Markus Löning, Menschenrechtsbeauftragter der Bundesregierung, hat sich enttäuscht über die erneute Verurteilung des Kremlkritikers Chodorkowski geäußert. Vor Ort habe er den Eindruck gewonnen, dass die Staatsanwälte keine Leute seien, die "nach Ratio" verhandelten.

Markus Löning im Gespräch mit Dirk-Oliver Heckmann |
    Dirk-Oliver Heckmann: Dass der ehemalige Ölmagnat und Kreml-Kritiker Michail Chodorkowski schuldig gesprochen wurde bei seinem zweiten Prozess in Moskau, davon waren die meisten Beobachter ausgegangen. Alles andere wäre eine Riesenüberraschung gewesen, nicht allerdings, weil die Beweise gegen ihn und den Mitangeklagten Lebedew so erdrückend gewesen wären, sondern weil für viele Beobachter offensichtlich war: Das Urteil stand bereits im Vorfeld fest. Und so ist Chodorkowski tatsächlich wegen des angeblichen Diebstahls von Erdöl schuldig gesprochen worden. Das Strafmaß wird in den kommenden Tagen erwartet. Am Telefon begrüße ich Markus Löning von der FDP, er ist der Menschenrechtsbeauftragte der Bundesregierung. Guten Morgen; Herr Löning!

    Markus Löning: Guten Morgen, Herr Heckmann!
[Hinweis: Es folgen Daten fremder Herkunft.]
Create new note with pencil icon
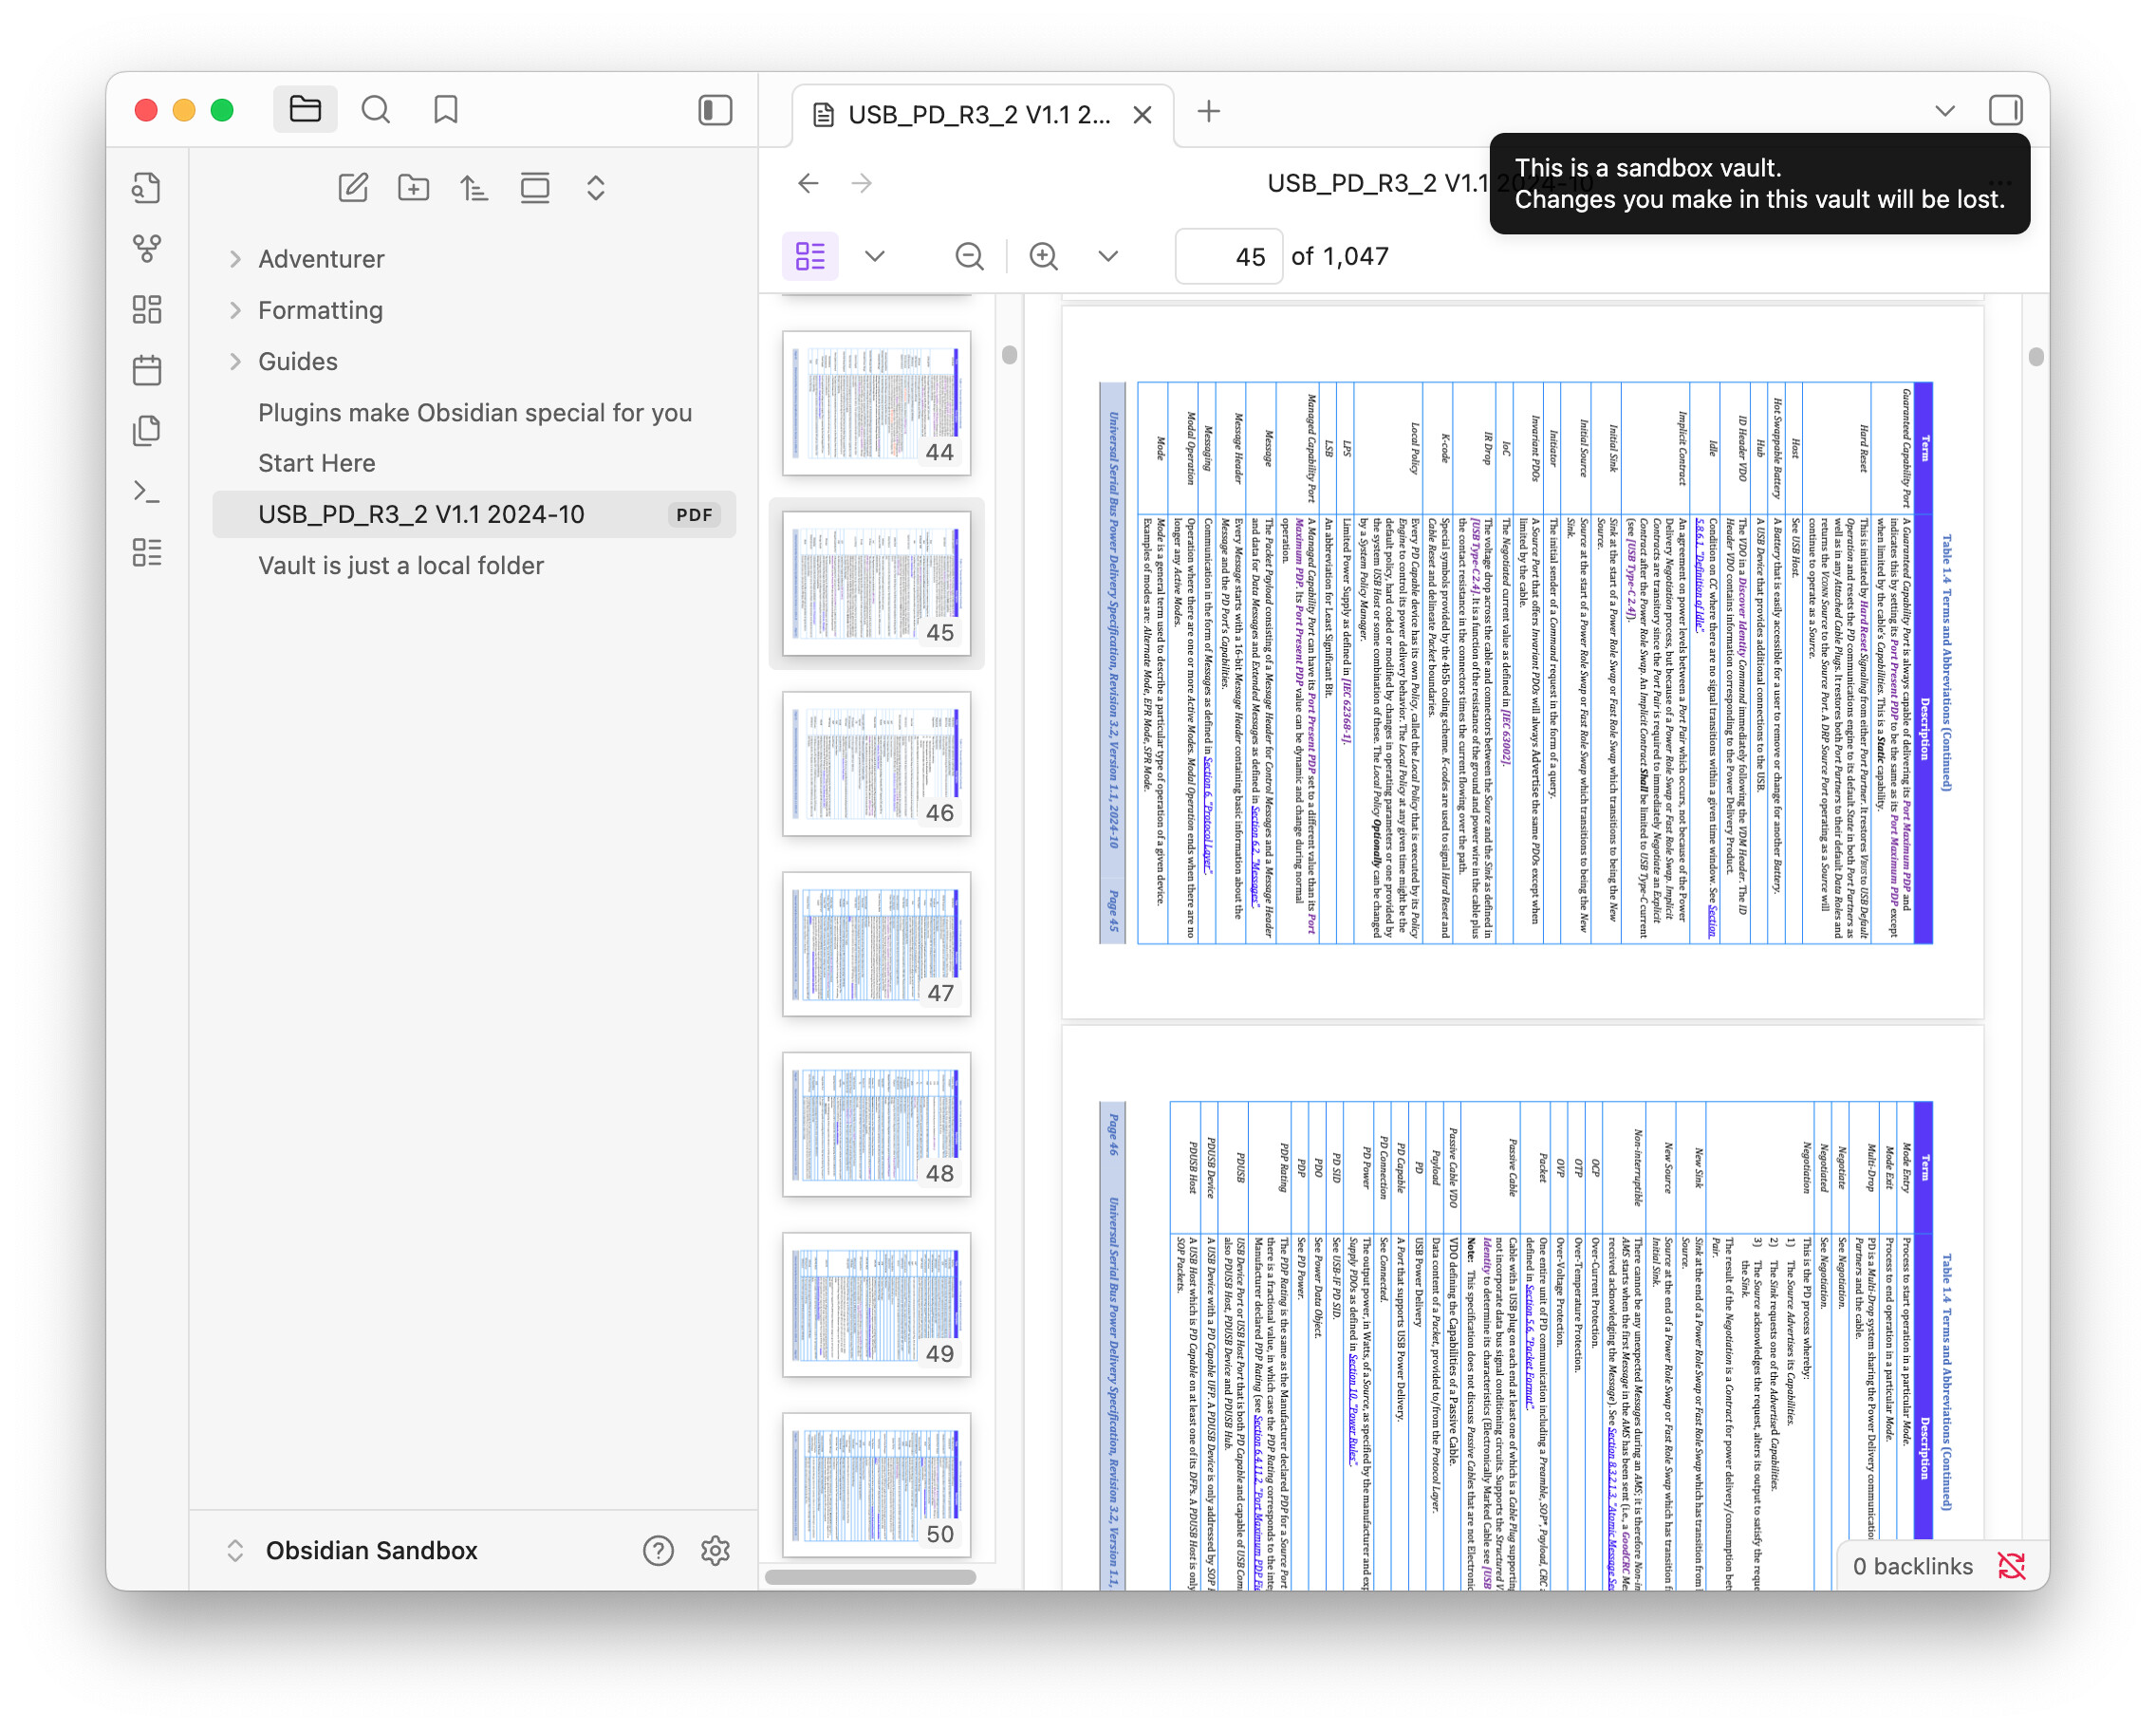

    Heckmann: Herr Löning, westliche Länder wie Deutschland und die USA haben gesagt, der Chodorkowski-Prozess sei ein Test für die Reformversprechungen Präsident Medwedews, und bei diesem Test ist Russland krachend durchgefallen, oder?

    Löning: Ja, das ist sehr enttäuschend, muss man sagen, was wir da erlebt haben, das reiht sich vor allem leider in eine Reihe von Enttäuschungen ein. Auf der einen Seite sehen wir Herrn Medwedew, wie er vieles verspricht, er sagt, wir wollen unser Land modernisieren, die Rechtsstaatlichkeit soll auch in Russland einziehen, und dann auf der anderen sehen wir aber eben jenseits der Ankündigungen, in der faktischen Politik: Das Geheimdienstgesetz wird verschärft, der Geheimdienst hat mehr Möglichkeiten, in die Rechte der Bürger einzugreifen. Wir sehen, dass die Demokratie schrittweise zurückgedrängt wird, wir sehen Polizisten… wir sehen Journalistenmorde, die nicht aufgeklärt werden, wir sehen eine Presse, die immer abhängiger wird und immer weniger frei ist, und nun sehen wir dieses Urteil gegen Herrn Chodorkowski und gegen Herrn Lebedew, das eindeutig politisch motiviert ist. Das ist schon seine sehr, sehr große Enttäuschung, muss man sagen.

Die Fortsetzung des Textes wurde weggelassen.